A quattro anni da Rio de Janeiro e dallo straordinario successo nell’omnium, l’oro olimpico Elia Viviani torna nella Galleria del Vento del Politecnico di Milano per perfezionare le sue prestazioni aerodinamiche in vista di Tokyo 2020. Viviani, nato a Isola della Scala (VR) nel 1989, gareggerà nella competizione su pista, specialità olimpica dal 2012, per tentare di ripetere il successo brasiliano.

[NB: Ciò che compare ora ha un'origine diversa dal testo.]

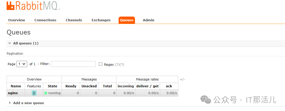Sort by the Ready column header
This screenshot has width=285, height=111.
pyautogui.click(x=71, y=86)
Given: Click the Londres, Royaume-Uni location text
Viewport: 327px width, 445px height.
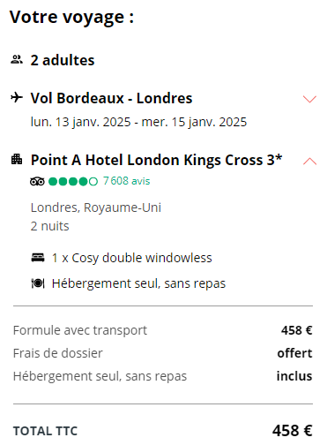Looking at the screenshot, I should [96, 207].
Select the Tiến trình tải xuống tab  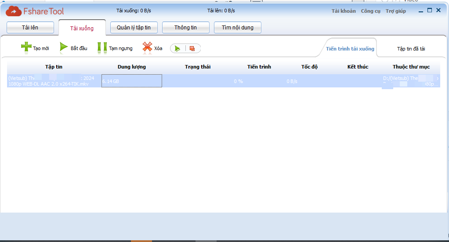pyautogui.click(x=350, y=48)
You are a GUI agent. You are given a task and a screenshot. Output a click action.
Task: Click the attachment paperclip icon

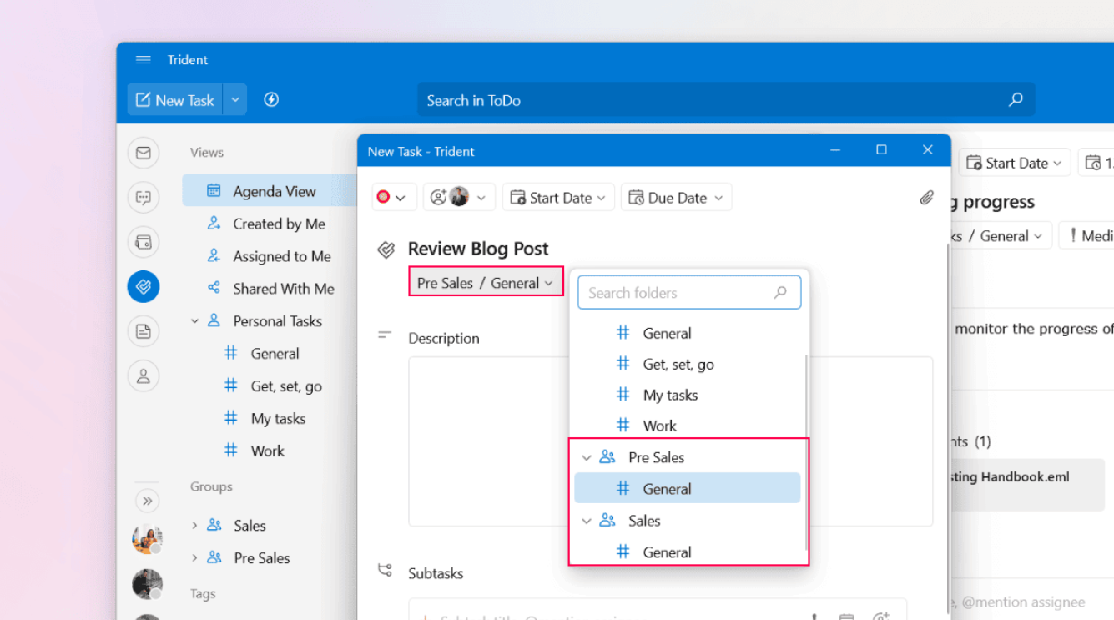[926, 198]
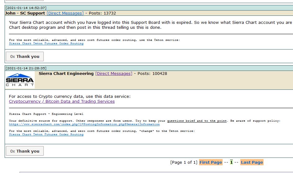Screen dimensions: 293x173
Task: Select page number 1
Action: click(231, 162)
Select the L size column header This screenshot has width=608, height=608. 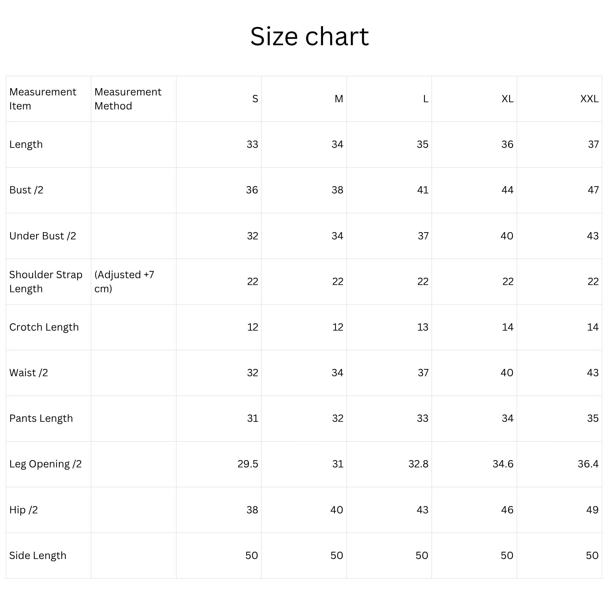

In Galleria del Vento (GVPM) Viviani ha effettuato una serie di prove aerodinamiche per trovare la configurazione ottimale dell’attrezzatura che utilizzerà in gara: con il supporto dello staff tecnico della Galleria, guidato da Stefano Giappino e Luca Ronchi, insieme a Umberto Spinelli, Claudio Somaschini e Simone Omarini, e in collaborazione con la Federazione Ciclistica Italiana, l’atleta ha sperimentato diversi pacchetti aerodinamici per verificare le prestazioni di body e confrontarne poi i risultati, identificando quella che sarà la combinazione ideale per le Olimpiadi.

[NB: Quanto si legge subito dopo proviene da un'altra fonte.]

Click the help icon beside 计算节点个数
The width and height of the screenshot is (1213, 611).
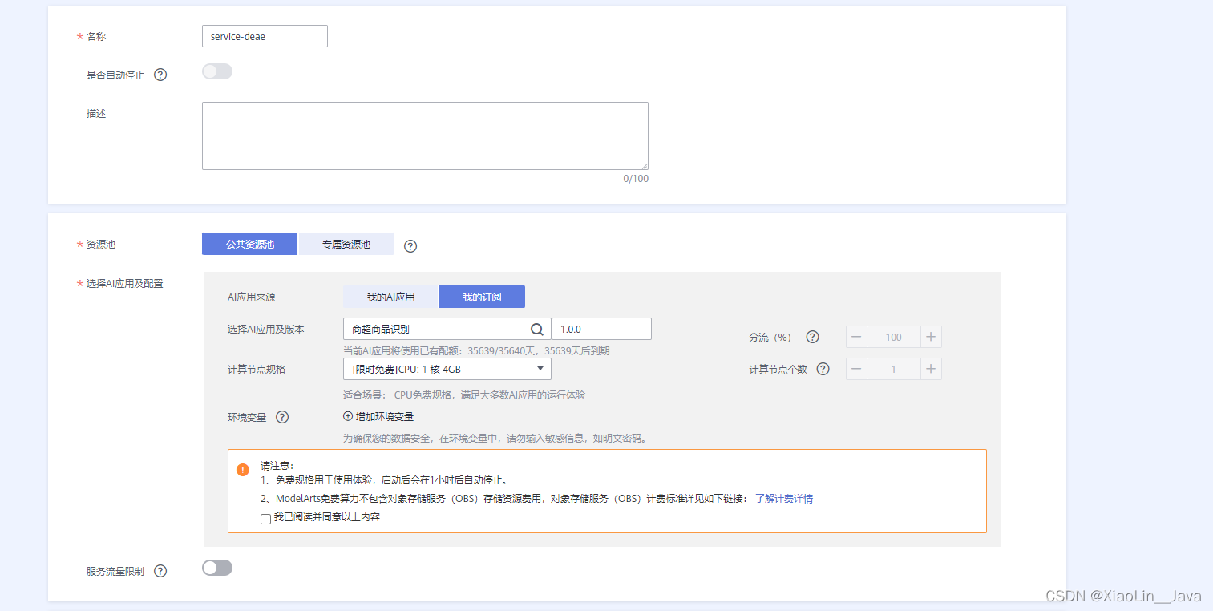pyautogui.click(x=823, y=369)
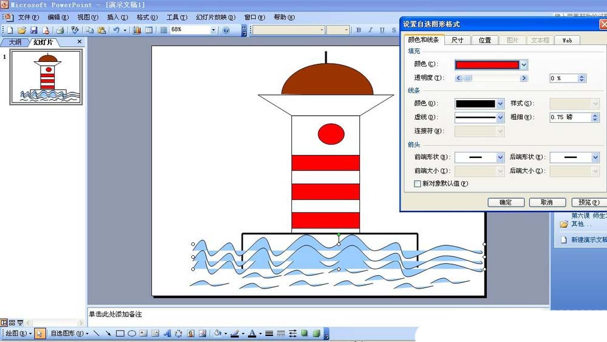Open the fill color 颜色 dropdown

pos(524,64)
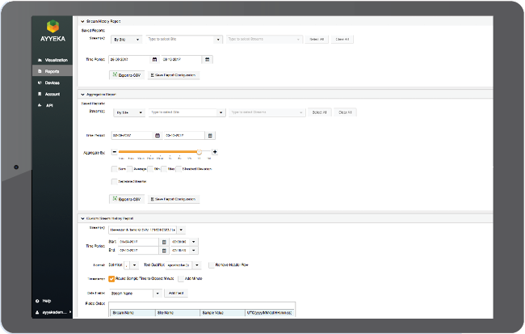Click the Aggregate By slider handle
525x334 pixels.
[x=199, y=152]
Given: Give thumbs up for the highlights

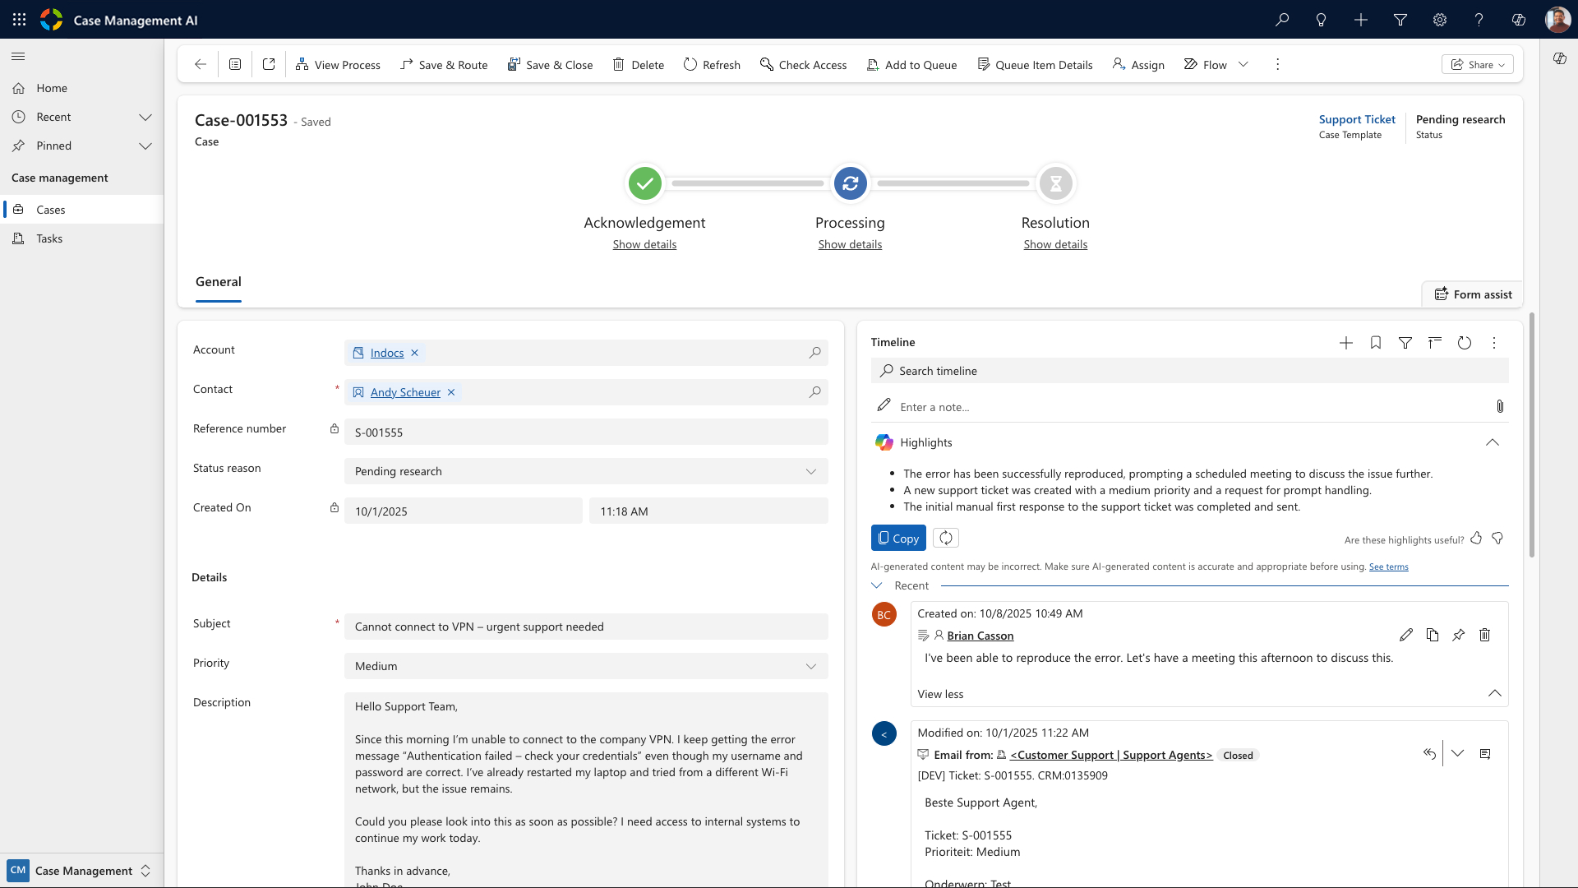Looking at the screenshot, I should point(1476,538).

Dopo la conclusione delle prove in serata, il commento soddisfatto di Viviani: “è sempre un piacere per me partecipare a giornate di questo tipo; sono molto importanti perché permettono di perfezionare la mia preparazione, soprattutto in vista di Tokyo 2020”.

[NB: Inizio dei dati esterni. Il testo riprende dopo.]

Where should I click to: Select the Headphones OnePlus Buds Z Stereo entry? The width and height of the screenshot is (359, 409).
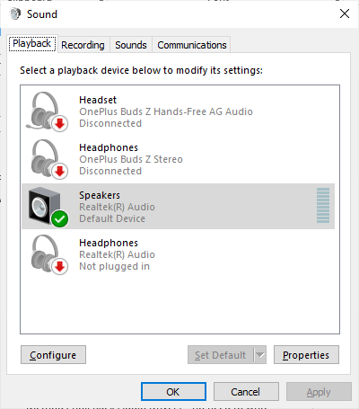click(179, 159)
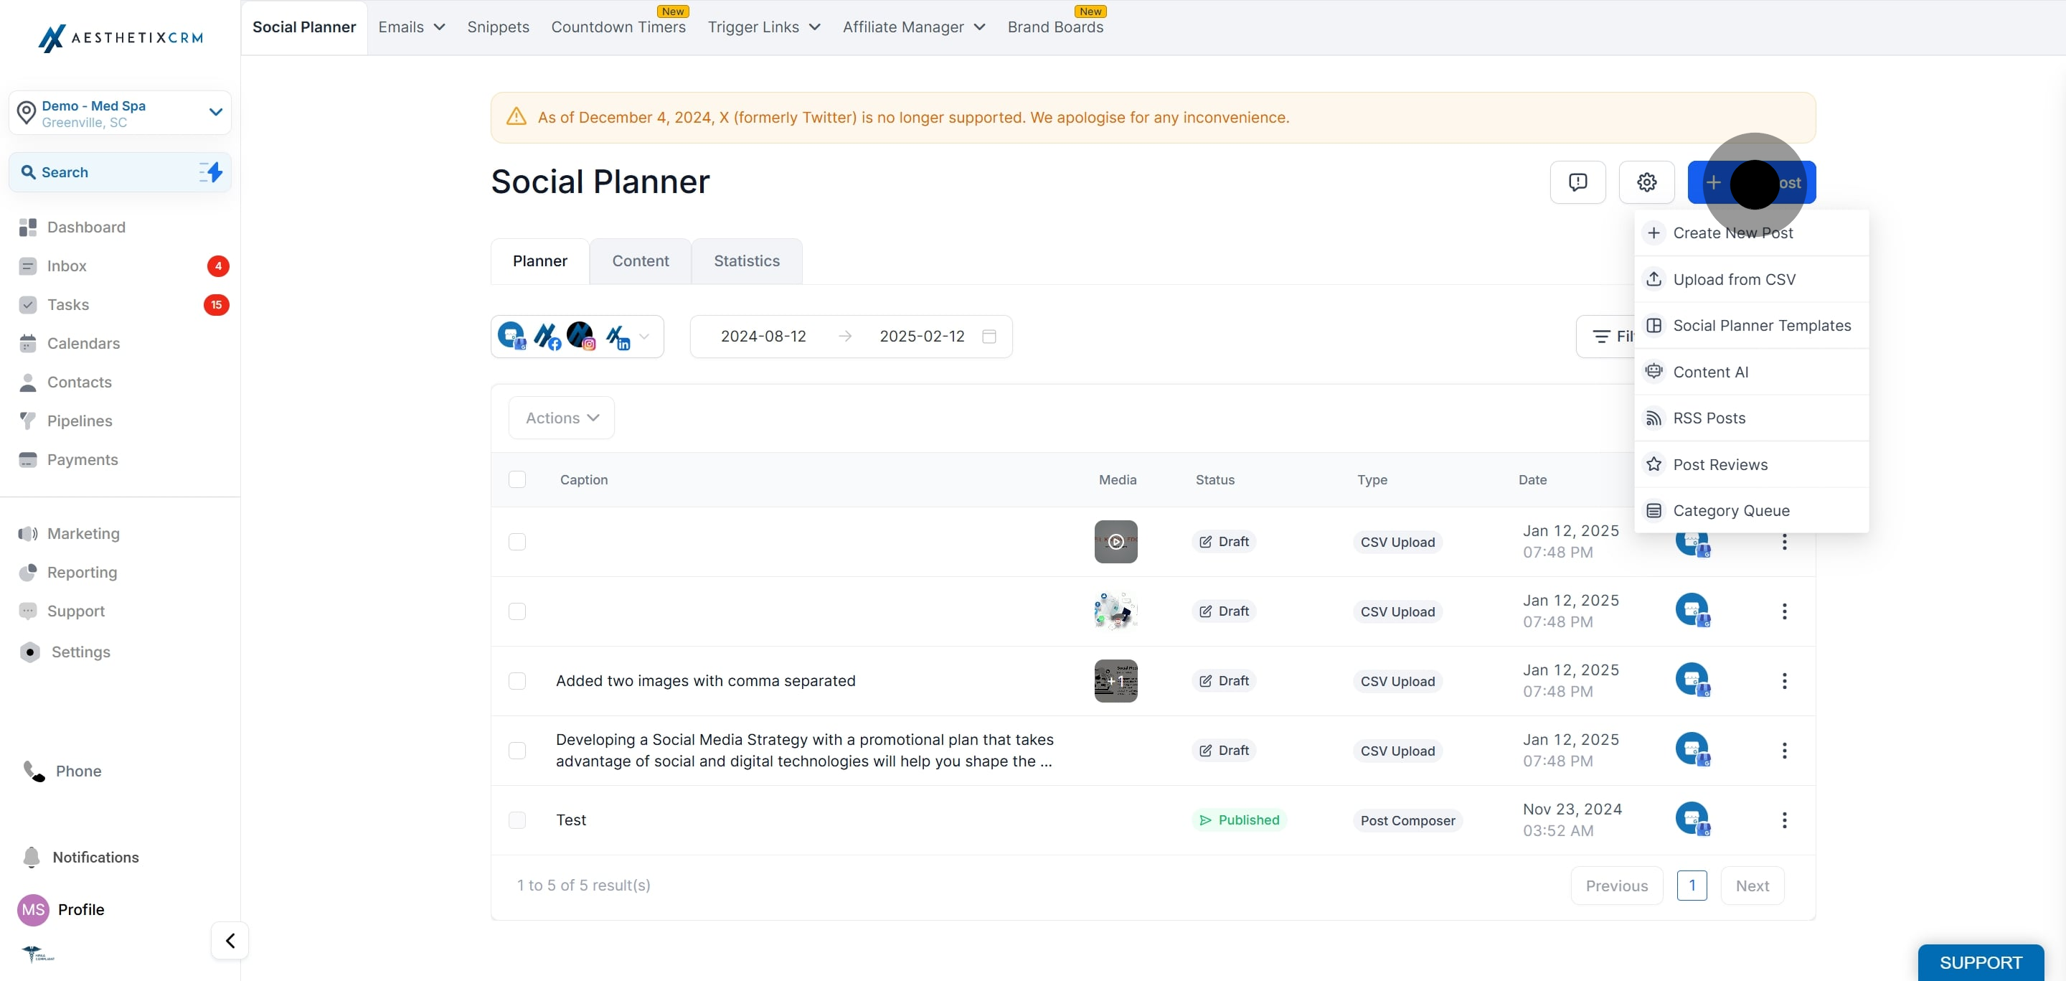Click the quick actions lightning icon in search
Viewport: 2066px width, 981px height.
coord(211,172)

Le dimensioni della sezione di prova della Galleria e la qualità del flusso rendono l’impianto ideale per applicazioni nel campo dell’aerodinamica nello sport: il set-up della GVPM è oggi tra i più avanzati nel settore ed è stato sviluppato negli anni grazie a una lunga serie di collaborazioni con team, produttori di componentistica e abbigliamento. Qui sono venuti a provare, nel corso degli ultimi anni, atleti e atlete professionisti, tra i più forti al mondo, come Alberto Contador, Filippo Ganna, Rui Costa, Philippe Gilbert, Adam e Simon Yates, Luke Durbridge, Anna van der Breggen e Silvia Valsecchi.

Per Marco Belloli, Professore Ordinario del Dipartimento di Meccanica e responsabile delle prove, la soddisfazione di mettere “al servizio” della Nazionale Italiana di ciclismo una delle eccellenze del Politecnico di Milano: “Siamo particolarmente felici e orgogliosi di avere Elia Viviani da noi oggi e di condividere un piccolo pezzo del cammino che lo porterà a Tokyo 2020; il nostro obiettivo è quello di aiutare gli atleti, con le nostre attività di ricerca, a migliorare e ottimizzare le proprie performance in vista delle gare”.